Esplorazione della Roggia Molinara di Vercelli (Piemonte, VC)

Nella giornata di domenica 5 novembre 2017 è stato possibile ispezionare un tratto della roggia Molinara di Vercelli.
Grazie all’interessamento dell’assessore Carlo Nulli Rosso e della collaborazione del dott. Daniele Zanotti di Ovest Sesia, l’esplorazione del sottosuolo cittadino è avvenuta garantendo i massimi livelli di sicurezza possibili, nonostante le importanti precipitazioni meteoriche della prima mattinata.

Di enorme importanza è stato definire con precisione gli orari dell’esplorazione, affinché Ovest Sesia potesse ridurre la portata dei canali all’interno della roggia e disabilitare, in quella finestra temporale, le pompe elettromeccaniche di sollevamento. Queste, infatti, vengono azionate per aiutare il deflusso dell’acqua in canalizzazioni pressoché orizontali, ovvero prive di importanti pendenze.
L’improvviso carico di acqua che questi sistemi avrebbero generato, ci avrebbero potuto travolgere con conseguenti complicazioni.
Dopo aver ispezionato i tratti a cielo aperto, per valutare la portata dell’acqua, certamente arricchita dalle precipitazioni meteoriche, si è deciso di intraprendere l’ispezione conoscitiva.
E’ stato percorso un tratto di circa ottocento metri, da via Pastrengo a via Santorre di Santarosa, con il duplice obiettivo di verificare alcune dicerie popolari e di ispezionare uno dei rami idrogeologici minori di Vercelli, al fine di comprenderne lo stato in relazione ad eventuali problematiche idrogeologiche e di valutare l’eventuale presenza di scarichi abusivi.
L’aspetto che ci interessava maggiormente, era quello di poter osservare la fattura del manufatto in prossimità di viale della Rimembranza, sotto al quale si ipotizzava la presenza di un teatro romano un tempo unito all’anfiteatro.
Alcuni anziani avevano raccontato di aver esplorato, negli anni ’70, il tratto sotterraneo della roggia Molinara, tra l’anfiteatro e via Asmara e di aver visto, inglobati nella muratura, possenti mura romane.

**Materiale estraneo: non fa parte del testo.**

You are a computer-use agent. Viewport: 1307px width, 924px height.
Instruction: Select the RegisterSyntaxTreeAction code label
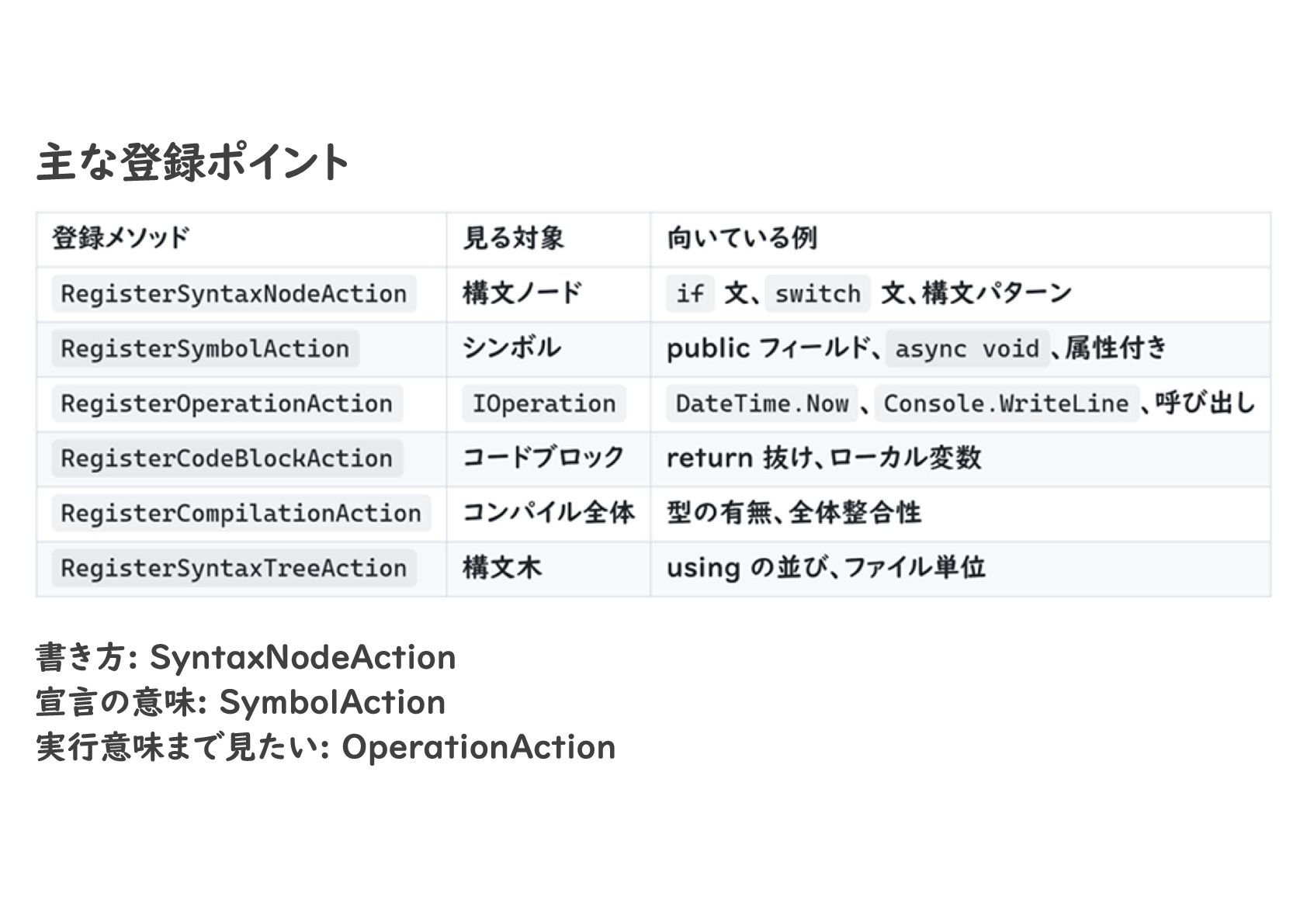tap(234, 569)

Il tratto indagato è attribuibile ad un centinaio di anni fa, coerente con i lavori di deviazione risalenti al 1928. Il cemento di rivestimento, che costituisce volta e piedritti, sostituisce o copre ogni possibile tratto di romanità, ammesso che ancora esista.
Nei tratti a cielo aperto sono visibili diversi edifici abbandonati e avvolti dal degrado, mentre prolificano piante di fico, kiwi e canneti.
Interessante resta in ogni caso l’andamento dell’opera idraulica che un tempo seguiva le mura della cittadella e che, per questa ragione, riprende il perimetro dei bastioni.
Questo è invece il documentario integrale e completo di quanto girato durante la prima giornata esplorativa:

Impressionanti alcuni tratti interamente ricoperti da spesse ragnatele che conferiscono al sito un aspetto surreale, capace di far correre facilmente la fantasia ad un qualche film della saga di Alien.
Infine, alcune radici di piante, infiltrandosi nel sottosuolo attraverso tombinature di superfice, hanno raggiunto il fondo della galleria, creando veri e propri pilastri che andrebbero rimossi per evitare che essi trattengano i sedimi riducendo quindi la sezione dell’alveo.

“I risultati dell’iniziativa – sottolinea l’assessore Carlo Nulli Rosso – attuata grazie a Luigi Bavagnoli e Stefania Piccoli del “Teses”, ci permettono di consegnare tutto il materiale fotografico raccolto al nostro consulente tecnico per la redazione del Piano di Protezione Civile del Comune di Vercelli così come a Ovest Sesia che, essendo responsabile della manutenzione, avrà notizie nuove e attuali sullo stato del canale”.